Kubernetes Architecture, Up Close: Loops, Watches and the API Server

In the minikube series we got the big picture: the control plane is the brain, nodes are where applications run, and everything goes through the api-server. That's the map level. This article zooms into the mechanics — not what the components are (you already know), but how they coordinate, even though no component calls another directly. Understand this mechanism and everything we do later — bootstrapping each binary then wiring them together — has a frame to slot into.

Desired state and the control loop

Kubernetes' founding mindset is declarative: you submit an object describing the desired state ("I want 3 nginx replicas"), then Kubernetes pulls reality toward it. The previous series stopped there. Now add a layer. The thing that pulls reality into line is a control loop, and it works level-triggered, not edge-triggered.

This distinction matters. Edge-triggered means reacting to events: "a pod just died, recreate it." Level-triggered means reacting to the current state: "there are 2 pods, I want 3, create 1 more," regardless of how it ended up that way.

   EDGE-triggered                    LEVEL-triggered (Kubernetes uses this one)
   ───────────────────────          ─────────────────────────────────────────
   hear "pod died" → +1             see "have 2, want 3" → +1
   what if an event is MISSED?      missing anything is fine:
   → forever short 1 pod            next pass still sees "2 ≠ 3" → fix

The level-triggered approach lets the system self-heal even when it just failed itself. A controller can die, miss a few events, then restart, and it's still fine, because the next reconciliation looks at the current state and fixes it. No missed event leaves a lasting consequence. This is one of the reasons Kubernetes is resilient: it doesn't rely on memory of past events, it continuously compares the current state against the desired one.
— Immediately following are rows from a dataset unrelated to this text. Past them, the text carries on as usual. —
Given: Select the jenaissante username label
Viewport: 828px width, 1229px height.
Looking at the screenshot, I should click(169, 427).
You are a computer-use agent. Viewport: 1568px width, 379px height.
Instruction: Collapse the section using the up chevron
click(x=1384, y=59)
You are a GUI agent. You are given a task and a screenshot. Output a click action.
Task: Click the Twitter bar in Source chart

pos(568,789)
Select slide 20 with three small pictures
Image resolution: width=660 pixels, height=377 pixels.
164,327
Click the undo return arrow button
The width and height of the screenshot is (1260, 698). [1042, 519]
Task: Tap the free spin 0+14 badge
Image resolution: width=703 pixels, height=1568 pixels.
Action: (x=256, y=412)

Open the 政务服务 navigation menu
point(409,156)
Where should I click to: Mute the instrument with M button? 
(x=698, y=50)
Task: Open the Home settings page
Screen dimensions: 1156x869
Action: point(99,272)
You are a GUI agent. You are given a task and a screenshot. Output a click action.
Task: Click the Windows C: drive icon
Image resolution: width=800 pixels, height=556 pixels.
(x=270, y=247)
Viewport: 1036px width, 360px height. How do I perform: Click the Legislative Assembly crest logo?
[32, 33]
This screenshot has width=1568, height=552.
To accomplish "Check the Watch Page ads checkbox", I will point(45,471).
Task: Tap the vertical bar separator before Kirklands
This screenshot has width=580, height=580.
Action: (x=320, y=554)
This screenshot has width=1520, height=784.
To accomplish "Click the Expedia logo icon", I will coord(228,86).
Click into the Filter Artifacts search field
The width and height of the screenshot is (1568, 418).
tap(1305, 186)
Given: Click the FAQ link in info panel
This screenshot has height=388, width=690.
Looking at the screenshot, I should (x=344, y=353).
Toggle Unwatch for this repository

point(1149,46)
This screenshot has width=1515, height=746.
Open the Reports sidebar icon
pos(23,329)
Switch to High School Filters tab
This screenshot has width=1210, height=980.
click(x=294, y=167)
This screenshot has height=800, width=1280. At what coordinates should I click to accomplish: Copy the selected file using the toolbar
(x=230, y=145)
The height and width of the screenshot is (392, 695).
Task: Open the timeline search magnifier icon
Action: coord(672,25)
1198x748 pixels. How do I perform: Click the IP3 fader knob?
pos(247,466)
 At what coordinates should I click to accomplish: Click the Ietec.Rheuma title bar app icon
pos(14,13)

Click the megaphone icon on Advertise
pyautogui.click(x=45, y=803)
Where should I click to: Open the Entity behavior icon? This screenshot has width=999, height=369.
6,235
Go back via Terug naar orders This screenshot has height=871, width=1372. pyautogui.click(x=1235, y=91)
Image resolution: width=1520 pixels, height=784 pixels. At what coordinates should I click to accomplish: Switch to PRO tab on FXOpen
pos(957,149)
   ┌──────────────── CONTROL LOOP (runs continuously) ───────────┐
   │                                                             │
   │   OBSERVE  ──►  current state = ?   (read from api-server)  │
   │      │                                                      │
   │      ▼                                                      │
   │   COMPARE  ──►  current  vs  desired                        │
   │      │                                                      │
   │      ▼                                                      │
   │   ACT      ──►  if diverged: act to match (write via api)   │
   │      │                                                      │
   │      └──────────────────────► repeat                        │
   └─────────────────────────────────────────────────────────────┘

controller-manager bundles many small controllers

What we casually call "controller-manager" is really a single process bundling dozens of small controllers, each handling one kind of object and running exactly the loop above:

Deployment controller sees a Deployment and creates or updates a ReplicaSet to match.
ReplicaSet controller sees a ReplicaSet wanting N replicas, counts the actual pods, and creates or deletes to reach N.
Node controller watches nodes; when a node loses its heartbeat it marks it and evicts pods elsewhere.
EndpointSlice controller connects a Service to the list of pods behind it.
ServiceAccount controller, Job controller, CronJob controller — each one small job.

These controllers don't call each other. The Deployment controller doesn't command the ReplicaSet controller; it just creates a ReplicaSet object through the api-server and stops there. The ReplicaSet controller, which is already watching ReplicaSets, sees the new one and gets to work. They communicate indirectly through state stored in the cluster, not through direct calls. Because of this, adding a new controller doesn't require touching the old ones; it just needs to watch the kind of object it cares about.

   kubectl creates a Deployment
        │  (write into the cluster via api-server)
        ▼
   [Deployment ctrl] sees new Deployment ──► creates a ReplicaSet
        │
        ▼
   [ReplicaSet ctrl] sees new ReplicaSet ──► creates 3 Pods (no node yet)
        │
        ▼
   [scheduler] sees Pods without a node ──► assigns a node to each Pod
        │
        ▼
   [kubelet on that node] sees a Pod assigned to it ──► tells containerd to run it

No step calls another; each component just watches and reacts to state.

The list-watch mechanism

If every controller polled the api-server every few seconds with "anything new?", then with thousands of objects the api-server would be overwhelmed. Kubernetes solves this with a leaner mechanism: list-watch.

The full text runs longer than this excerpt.